5.3 Fringe Benefits. During the Employment Period, Executive shall be entitled
to all fringe benefits that are from time to time generally available to
other senior executives of the Company. The Company will continue its
current automobile expense program as in effect on the Agreement Date (or
establish a comparable replacement program), with such increases as are
consistent with past practices to reflect changes in expenses.
5.4 Vacation. During the Employment Period, Executive shall be entitled to paid
vacation time in accordance with the plans, practices, policies, and
programs generally available to other senior executives of the Company, but
in no event shall such vacation time be less than four weeks per calendar
year.
5.5 Expenses. During the Employment Period, Executive shall be entitled to
receive prompt reimbursement for all reasonable employment related expenses
incurred by Executive upon the receipt by either of the Company of
accounting in accordance with practices, policies and procedures generally
available to other senior executives of the Company.
5.6 Office Support Staff. During the Employment Period, Executive shall be
entitled to an office or offices of a size and with furnishings and other
appointments, and to secretarial and other assistance, appropriate to his
position and duties under this Agreement.
Article VI.

Items listed in a dataset
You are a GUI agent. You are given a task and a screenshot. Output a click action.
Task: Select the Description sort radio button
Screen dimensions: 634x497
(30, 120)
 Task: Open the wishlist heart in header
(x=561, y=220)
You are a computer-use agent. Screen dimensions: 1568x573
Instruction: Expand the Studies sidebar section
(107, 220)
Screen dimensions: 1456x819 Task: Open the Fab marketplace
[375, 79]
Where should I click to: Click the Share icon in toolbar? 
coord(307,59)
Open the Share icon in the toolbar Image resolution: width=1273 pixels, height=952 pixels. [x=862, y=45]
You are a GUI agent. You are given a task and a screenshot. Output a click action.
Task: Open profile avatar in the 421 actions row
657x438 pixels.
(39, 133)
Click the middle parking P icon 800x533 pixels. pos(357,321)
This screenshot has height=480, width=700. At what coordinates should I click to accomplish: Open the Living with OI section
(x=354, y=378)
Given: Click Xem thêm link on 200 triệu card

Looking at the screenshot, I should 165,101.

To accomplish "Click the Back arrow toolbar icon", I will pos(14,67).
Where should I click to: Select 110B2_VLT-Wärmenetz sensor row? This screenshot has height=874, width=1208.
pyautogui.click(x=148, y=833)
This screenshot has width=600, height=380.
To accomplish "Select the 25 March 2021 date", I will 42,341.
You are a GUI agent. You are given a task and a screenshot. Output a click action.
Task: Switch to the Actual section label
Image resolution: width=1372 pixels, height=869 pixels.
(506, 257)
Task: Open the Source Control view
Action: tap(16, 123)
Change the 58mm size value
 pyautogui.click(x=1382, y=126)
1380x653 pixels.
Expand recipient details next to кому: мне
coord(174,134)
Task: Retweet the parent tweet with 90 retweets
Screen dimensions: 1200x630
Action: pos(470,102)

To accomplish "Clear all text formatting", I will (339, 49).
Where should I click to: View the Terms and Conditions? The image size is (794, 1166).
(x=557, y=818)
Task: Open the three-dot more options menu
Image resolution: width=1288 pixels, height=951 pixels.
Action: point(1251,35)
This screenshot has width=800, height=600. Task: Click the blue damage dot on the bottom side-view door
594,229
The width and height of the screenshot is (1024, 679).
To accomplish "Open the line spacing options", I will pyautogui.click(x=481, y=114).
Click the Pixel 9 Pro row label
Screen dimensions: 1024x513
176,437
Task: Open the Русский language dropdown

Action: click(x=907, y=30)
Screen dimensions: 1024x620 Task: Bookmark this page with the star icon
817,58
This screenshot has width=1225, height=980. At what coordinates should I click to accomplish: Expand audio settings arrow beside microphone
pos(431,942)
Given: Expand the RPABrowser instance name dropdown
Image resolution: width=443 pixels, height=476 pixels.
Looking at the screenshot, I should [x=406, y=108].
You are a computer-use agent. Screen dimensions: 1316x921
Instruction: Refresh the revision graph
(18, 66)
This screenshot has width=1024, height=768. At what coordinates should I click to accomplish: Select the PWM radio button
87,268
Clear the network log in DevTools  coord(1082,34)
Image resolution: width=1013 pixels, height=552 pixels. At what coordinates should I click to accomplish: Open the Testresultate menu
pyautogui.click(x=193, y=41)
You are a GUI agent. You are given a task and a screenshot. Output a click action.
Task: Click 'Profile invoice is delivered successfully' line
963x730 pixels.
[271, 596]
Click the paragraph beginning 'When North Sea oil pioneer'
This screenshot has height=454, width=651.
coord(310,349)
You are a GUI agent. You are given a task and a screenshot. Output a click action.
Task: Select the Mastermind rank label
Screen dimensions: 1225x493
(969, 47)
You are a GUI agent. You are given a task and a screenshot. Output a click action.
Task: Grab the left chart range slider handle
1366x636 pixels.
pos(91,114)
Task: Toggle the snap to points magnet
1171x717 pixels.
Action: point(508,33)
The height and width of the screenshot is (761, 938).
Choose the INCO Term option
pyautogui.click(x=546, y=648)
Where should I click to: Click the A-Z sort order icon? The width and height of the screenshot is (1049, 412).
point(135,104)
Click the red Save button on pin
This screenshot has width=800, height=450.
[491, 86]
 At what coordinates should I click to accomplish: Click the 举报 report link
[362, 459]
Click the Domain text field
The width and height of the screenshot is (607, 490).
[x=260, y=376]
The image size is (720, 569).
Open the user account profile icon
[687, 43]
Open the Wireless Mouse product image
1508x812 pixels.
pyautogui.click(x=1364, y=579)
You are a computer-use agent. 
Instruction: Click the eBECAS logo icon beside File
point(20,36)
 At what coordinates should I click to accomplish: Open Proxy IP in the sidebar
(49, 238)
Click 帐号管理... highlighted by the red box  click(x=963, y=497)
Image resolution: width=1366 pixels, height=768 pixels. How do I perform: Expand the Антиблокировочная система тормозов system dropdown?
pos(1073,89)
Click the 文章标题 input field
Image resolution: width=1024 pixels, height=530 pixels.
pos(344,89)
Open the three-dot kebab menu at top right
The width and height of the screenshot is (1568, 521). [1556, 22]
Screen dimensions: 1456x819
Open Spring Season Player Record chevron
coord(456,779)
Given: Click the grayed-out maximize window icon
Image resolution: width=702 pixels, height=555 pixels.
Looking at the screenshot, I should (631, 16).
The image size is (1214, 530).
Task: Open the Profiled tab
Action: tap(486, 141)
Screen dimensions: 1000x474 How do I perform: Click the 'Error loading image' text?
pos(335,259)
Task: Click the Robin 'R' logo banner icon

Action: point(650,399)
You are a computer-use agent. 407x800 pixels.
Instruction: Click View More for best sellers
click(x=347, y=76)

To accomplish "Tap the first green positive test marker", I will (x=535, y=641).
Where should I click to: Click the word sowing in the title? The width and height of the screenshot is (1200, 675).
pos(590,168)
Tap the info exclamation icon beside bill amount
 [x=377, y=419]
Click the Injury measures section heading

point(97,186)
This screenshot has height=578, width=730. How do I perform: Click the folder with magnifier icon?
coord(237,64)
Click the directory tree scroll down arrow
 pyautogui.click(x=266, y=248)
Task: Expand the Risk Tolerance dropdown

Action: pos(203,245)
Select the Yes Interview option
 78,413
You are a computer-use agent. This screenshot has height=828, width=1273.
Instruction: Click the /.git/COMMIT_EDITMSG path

### Tasks for this exercise
1 - Update the employment agreement excerpt starting with "5.5 Expenses. During" and going on through "Article VI.", putting "administrative" in place of "secretarial".
2 - Recast the records, starting with the first line of the records and going on through the line with "Click the middle", as a Markdown table with the columns Row and Line. Give each line a row number and omit blank lines.
The records bear no relation to the employment agreement excerpt.

### Results of the exercise
1 -
5.5 Expenses. During the Employment Period, Executive shall be entitled to
receive prompt reimbursement for all reasonable employment related expenses
incurred by Executive upon the receipt by either of the Company of
accounting in accordance with practices, policies and procedures generally
available to other senior executives of the Company.
5.6 Office Support Staff. During the Employment Period, Executive shall be
entitled to an office or offices of a size and with furnishings and other
appointments, and to administrative and other assistance, appropriate to his
position and duties under this Agreement.
Article VI.

2 -
| Row | Line |
|---|---|
| 1 | You are a GUI agent. You are given a task and a screenshot. Output a click action. |
| 2 | Task: Select the Description sort radio button |
| 3 | Screen dimensions: 634x497 |
| 4 | (30, 120) |
| 5 |  Task: Open the wishlist heart in header |
| 6 | (x=561, y=220) |
| 7 | You are a computer-use agent. Screen dimensions: 1568x573 |
| 8 | Instruction: Expand the Studies sidebar section |
| 9 | (107, 220) |
| 10 | Screen dimensions: 1456x819 Task: Open the Fab marketplace |
| 11 | [375, 79] |
| 12 | Where should I click to: Click the Share icon in toolbar?  |
| 13 | coord(307,59) |
| 14 | Open the Share icon in the toolbar Image resolution: width=1273 pixels, height=952 pixels. [x=862, y=45] |
| 15 | You are a GUI agent. You are given a task and a screenshot. Output a click action. |
| 16 | Task: Open profile avatar in the 421 actions row |
| 17 | 657x438 pixels. |
| 18 | (39, 133) |
| 19 | Click the middle parking P icon 800x533 pixels. pos(357,321) |